China’s public lawyers still face the same dilemma today. Though Chinese leadership has preferred lawyers to be merely technical practitioners, public lawyers are more than that. They guide society by articulating its goals, shaping its rules, institutions and procedures, and providing the personnel required to operate the evolving political-legal system. Some serve in government as legislators, administrators, prosecutors and judges. Others challenge the government as independent practitioners who safeguard society’s interests. The latter group is the most embattled of the legal profession.

Public-law practitioners have benefited societies transitioning from dictatorship to democracy. This is dangerous work because of official repression and the violent responses of reactionary groups, and it is seldom lucrative. Yet a minority of the legal profession in many countries has courageously struggled for peaceful change by working within the existing imperfect, authoritarian legal system.

Contemporary East Asia doesn’t have to look far for models. Taiwanese public lawyers gradually emerged beginning four decades ago by attempting to use law to erode the brutal dictatorship ofChiang Kai-shek and his heirs. I also admire those lawyers I knew in South Korea who fought the cruel military dictatorship there, and their counterparts in the Philippines who were oppressed by law-trained President Ferdinand Marcos.

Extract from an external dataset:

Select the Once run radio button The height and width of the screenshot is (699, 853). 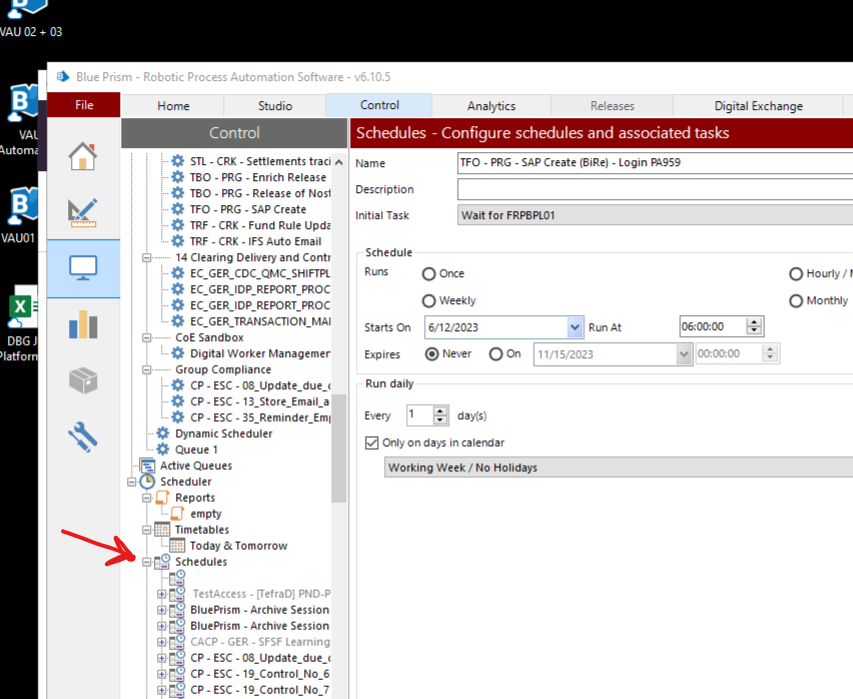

Gao Zhisheng talks to journalists in a cave home in
northwestern China’s Shaanxi province in 2015.
Photo: Isolda Morillo/Associated Press

It is against this background that I view the contemporary Chinese government’s repression and restriction of public lawyers. The lack of transparency in China obscures whether the ranks of these groups are growing, as some claim, despite or perhaps because of the restrictions. But it does appear that this repression is likely to endure for the remainder of Mr. Xi’s rule.

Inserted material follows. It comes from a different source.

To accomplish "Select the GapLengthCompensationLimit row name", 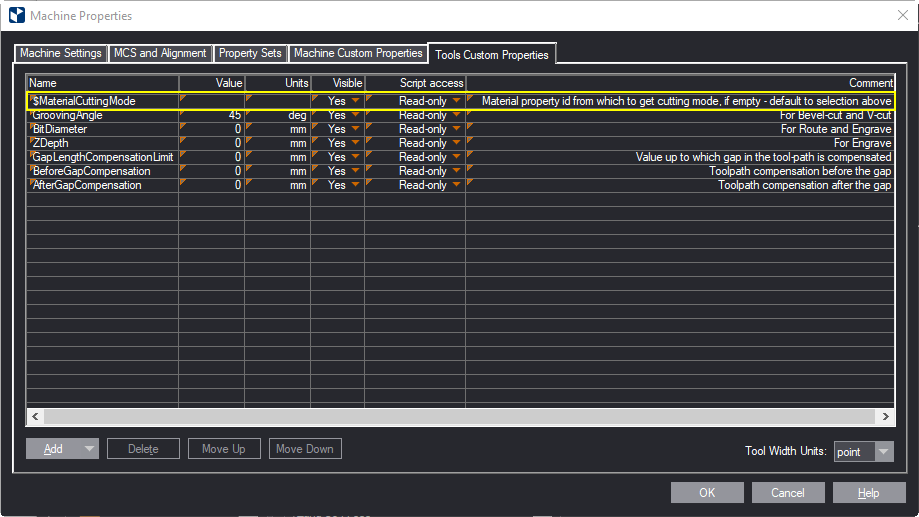I will (x=103, y=158).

Mr. Xi is a Leninist. Lenin had a brief and unsuccessful career as a lawyer under the Tsarist regime. But once the Bolshevik Revolution succeeded and established a more capitalism-oriented economic policy in the early 1920s, he saw the need for competent lawyers who could foster economic development and attract British and French capitalists to socialist Russia. Of course, Lenin never envisioned a broader role for the legal profession as a guardian of Western-style democracy, human rights and the rule of law.

After flirting with the Soviet legal model in China in the mid-1950s, Chairman Mao Zedong lost patience with it during the Hundred Flowers Campaign—a brief period of ideological opening—and used the Anti-Rightist Movement of 1957-58 to abolish China’s Soviet-style legal profession. Although some scholars at home and abroad idealistically believed that Mao might be blazing a new, radical trail that would feature “Law Without Lawyers,” the pragmatic Deng Xiaoping failed to share their enthusiasm.

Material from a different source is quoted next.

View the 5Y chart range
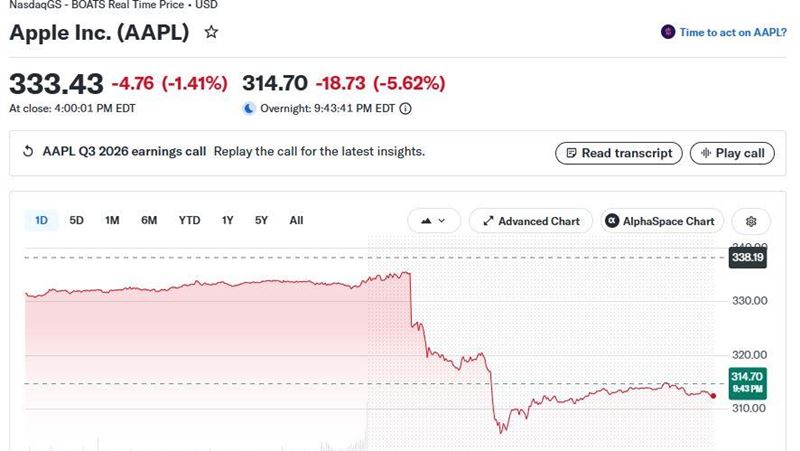 [261, 220]
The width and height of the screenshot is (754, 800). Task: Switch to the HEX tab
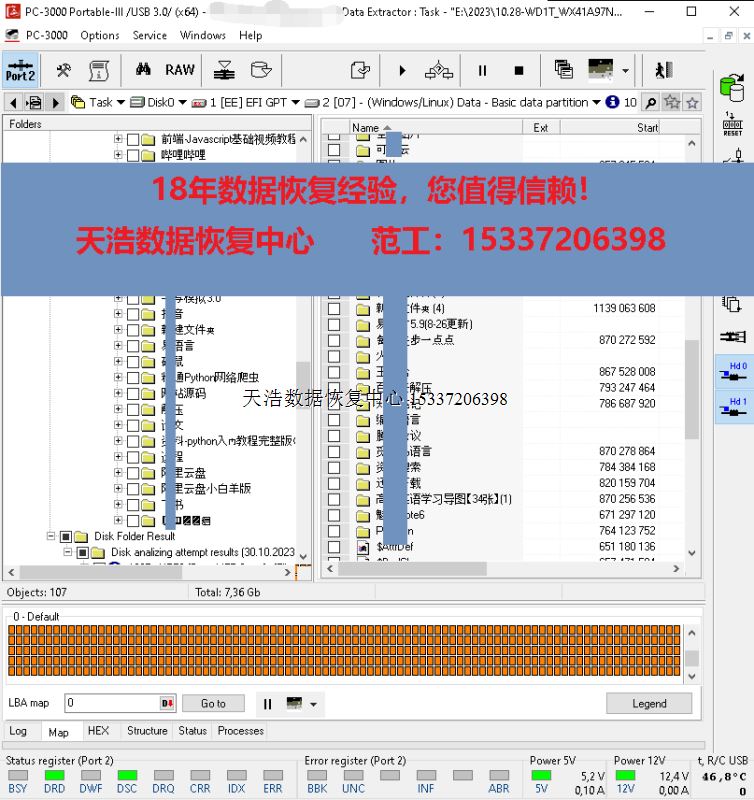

The first thing Deng did in 1978, following Mao’s death and the end of the Cultural Revolution, was to revive the abandoned Soviet model. This involved the resurrection of both “legal advisory bureaus” that resembled the Soviet colleges of advocates and the Soviet-style legal education that produced “socialist lawyers” to help stoke economic development and attract foreign investment.

But like Lenin, Deng had no intention of allowing this revived Communist version of the legal profession to spawn rights lawyers, unrestricted criminal-defense counsels or public-interest advocates. Mr. Xi has embraced Deng’s model of the legal profession. He wants lawyers to behave like skilled technicians who foster the economy and foreign-business cooperation, but who keep their noses out of public affairs.

So what should Chinese rights lawyers, criminal defenders and public interest lawyers do for the remainder of Mr. Xi’s rule? I recall my March 2006 discussion in a Beijing coffee shop with some 10 activist lawyers. The most famous was the dynamic, fearless Gao Zhisheng.

Most of the group opted for the practical choice of doing their best with one arm tied behind them. Mr. Gao disagreed and argued that China would never have a genuine rule of law until the party’s monopoly of power ended. That, he maintained, should be the focus of their efforts.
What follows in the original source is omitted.